Some common networking operations in Perl

Posted by waldner on 11 December 2014, 10:09 am

A compilation of common operations that are often needed when writing networking code. Hopefully this saves some googling.

The examples will use Perl code, however from time to time the C data structures will be cited and the C terminology will be used. IPv4 and IPv6 will be covered.

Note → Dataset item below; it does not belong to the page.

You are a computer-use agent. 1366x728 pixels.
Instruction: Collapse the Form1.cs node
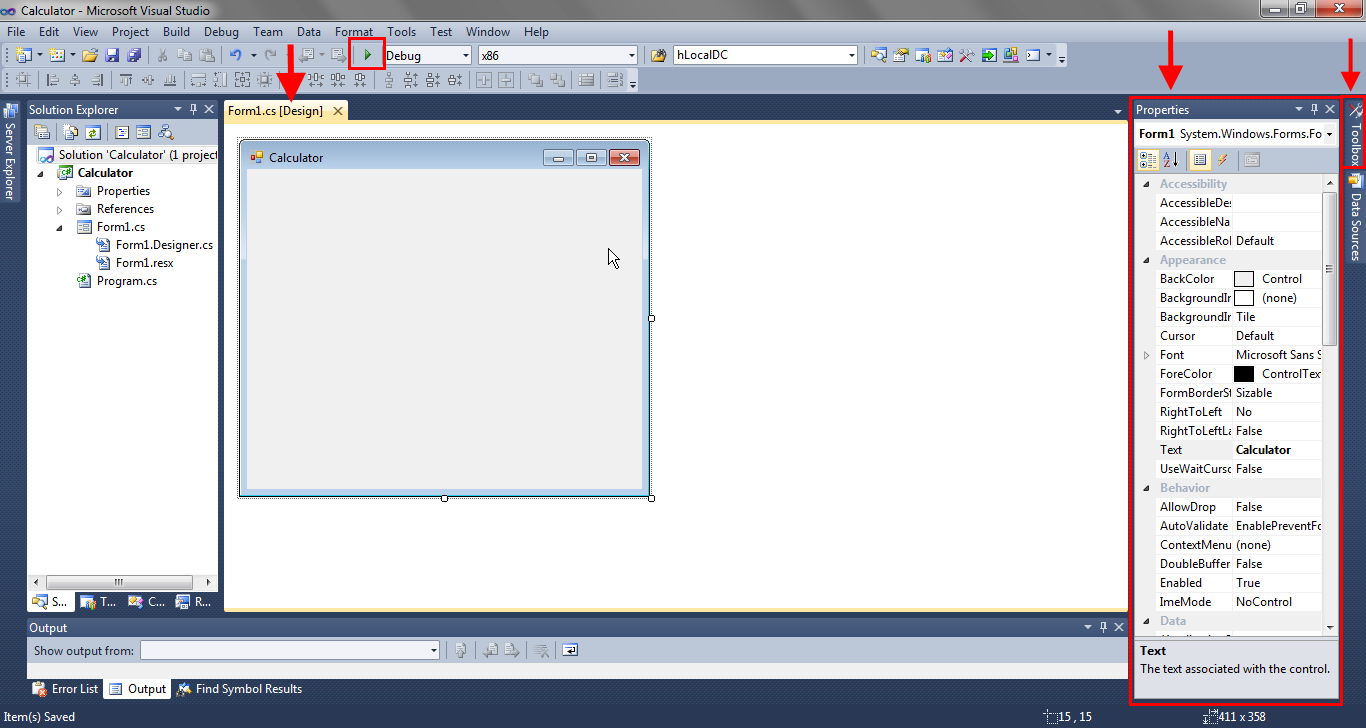click(x=59, y=226)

Links to sample programs used in the examples: getaddrinfo.pl, getnameinfo.pl. A reasonably new version of Perl is required (in particular, 5.14 from Debian Wheezy is not new enough).

Socket addresses

In C, there's this notion of a "socket address", which is basically the combination of an IP address and a port (and other data, but address and port are the essential pieces of information). Here are the C data structures for IPv4 and IPv6:

/* IPv4 */
struct sockaddr_in {
    sa_family_t    sin_family; /* address family: AF_INET */
    in_port_t      sin_port;   /* port in network byte order */
    struct in_addr sin_addr;   /* internet address */
};

/* IPv6 */
struct sockaddr_in6 {
    sa_family_t     sin6_family;   /* AF_INET6 */
    in_port_t       sin6_port;     /* port number */
    uint32_t        sin6_flowinfo; /* IPv6 flow information */
    struct in6_addr sin6_addr;     /* IPv6 address */
    uint32_t        sin6_scope_id; /* Scope ID (new in 2.4) */
};

In C, lots of networking-related functions accept or return these structures (or, often, pointers to them). The connect() and the bind() functions are two notable examples.
In fact, in the C function prototypes the generic struct sockaddr type is used, which doesn't really exist in practice (although it has a definition); either a sockaddr_in or a sockaddr_in6 must be used, after casting it to sockaddr.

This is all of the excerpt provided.